Collected data:

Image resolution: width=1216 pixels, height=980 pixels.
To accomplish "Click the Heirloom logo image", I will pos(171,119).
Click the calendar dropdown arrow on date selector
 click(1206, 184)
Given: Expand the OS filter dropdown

==

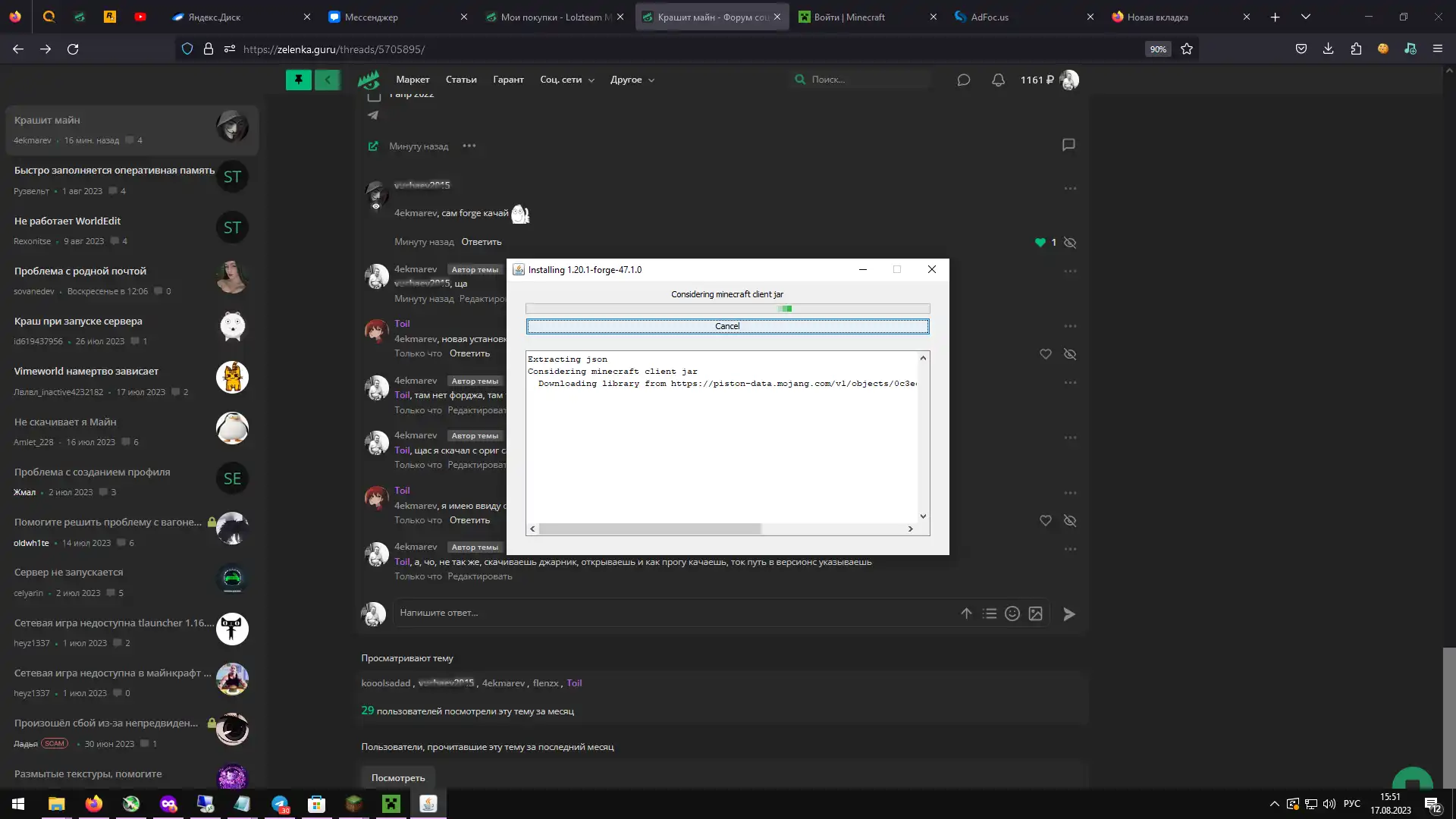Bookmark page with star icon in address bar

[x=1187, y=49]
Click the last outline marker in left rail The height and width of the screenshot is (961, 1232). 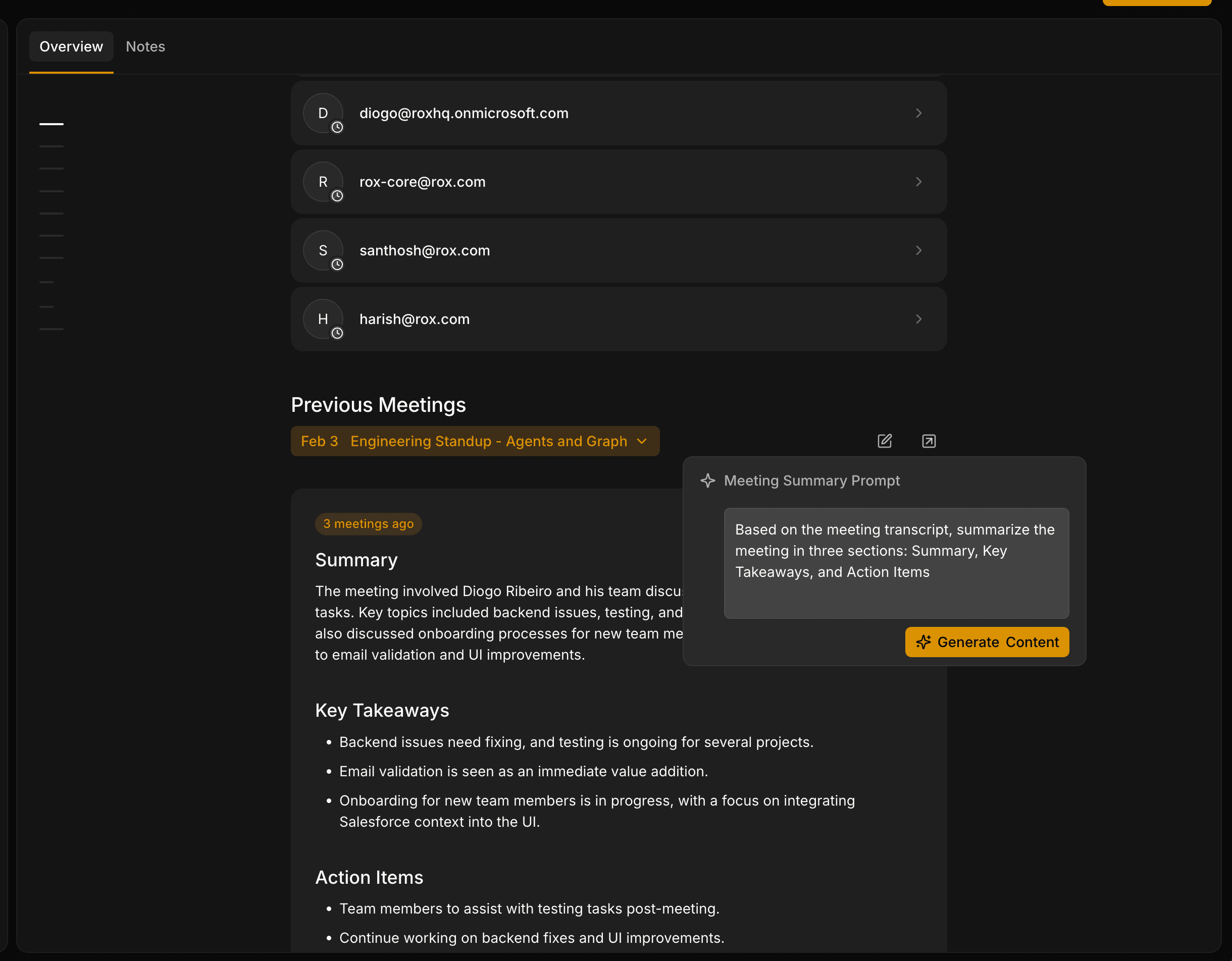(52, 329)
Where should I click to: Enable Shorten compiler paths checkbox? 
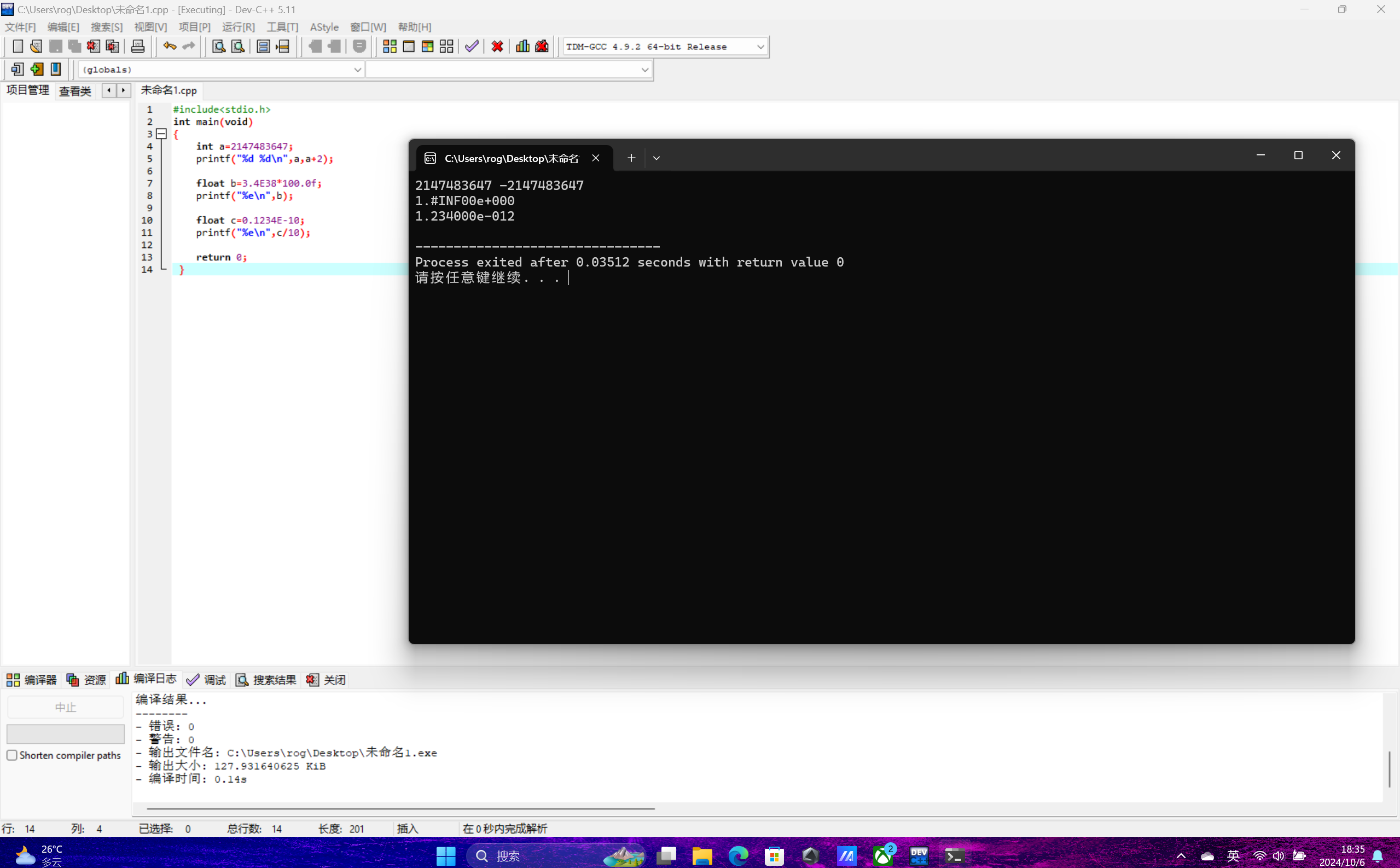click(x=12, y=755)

### [WHAT THE TASK ASKS]
What you give back should be only the lines of the records above, starting at the line with "Click the calendar" and ending at the line with "Given: Expand the OS filter dropdown", restated word for word.

### [RESPONSE]
Click the calendar dropdown arrow on date selector
 click(1206, 184)
Given: Expand the OS filter dropdown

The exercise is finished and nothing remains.